醋酸发酵阶段，醋酸单胞菌属的相对丰度明显增加，达到16.1%～31.6%，葡糖醋杆菌属也有增加，说明醋酸代谢较旺盛，由于乙醇发酵阶段乳杆菌属的大量存在，所以乳酸菌在醋酸发酵阶段仍占细菌的主体。醋醅曝晒过程中，微生物的种类大大增加，如红球菌属（Rhodococcus）、枝孢属（Cladosporium）、梗孢酵母属（Sterigmatomyces）、枝顶孢属（Acremonium）等，这些微生物促进了曝晒醋醅中各种物质的积累，提升赤水晒醋的品质，如红球菌属菌可以生产亮氨酸、苯丙氨酸和类胡萝卜素[31-32]，枝孢属可以产纤维素酶[33-34]，枝顶孢属菌可以分泌酚类、萜类、环肽、蒽酮类等物质[35]，梗孢酵母属能够产生各种细胞色素且是豆酱的主要功能微生物[36-37]。

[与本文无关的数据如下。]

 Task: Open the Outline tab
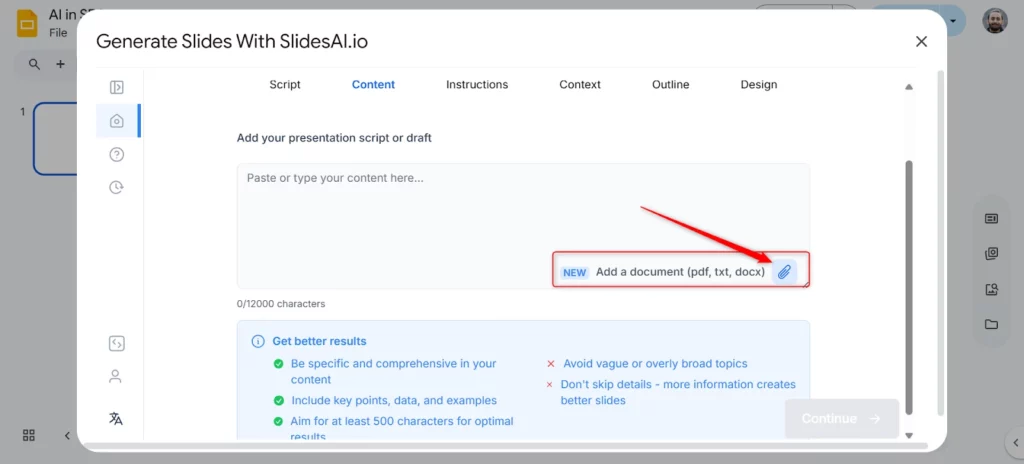[671, 85]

Heatmap用颜色变化反映二维矩阵或表格中的数据信息，它可以直观地以颜色深浅定义数值的大小，常通过颜色的梯度及相似程度反映数据的相似性和差异性。由图6a可得，在细菌属水平，乙醇和醋酸发酵的聚类分析结果最为接近，表示这6 个样品所含细菌种类及其丰度相似，主要是由于2 个阶段的发酵环境具有延续性且相似。与之较接近的是醋醅曝晒阶段，分析是因为细菌主要来源于醋酸发酵醋醅，在曝晒中因环境的改变而形成独特的细菌结构，但仍有一定的连续性。药曲中形成了独特的细菌结构，这是不同的发酵环境所致。SCP-1与YQ-2被分为同一类，具体分析可以看出，SCP-1的细菌种类明显高于YQ-2，其原因是二者的链霉菌属、芽孢杆菌属和高温放线菌属的丰度较为接近。由图6b可得，样品真菌属与细菌属水平的聚类分类结果相似。乙醇和醋酸发酵被分在一个大类，药曲则因其优势菌属嗜热真菌属和曲霉属的丰度等级与之相似，也被分为一个大类，同样的也有SCP-2。嗜热真菌属丰度等级较高的JJFJ-1、JJFJ-2、 JJFJ-3和YQ-2、YQ-3分为一个小类，曲霉属丰度等级较高的CSFJ-1、CSFJ-2、CSFJ-3和YQ-1被分为另一个小类。曝晒醋醅的真菌种类明显比其他样品丰富，因此，曝晒醋醅被独立分为一类。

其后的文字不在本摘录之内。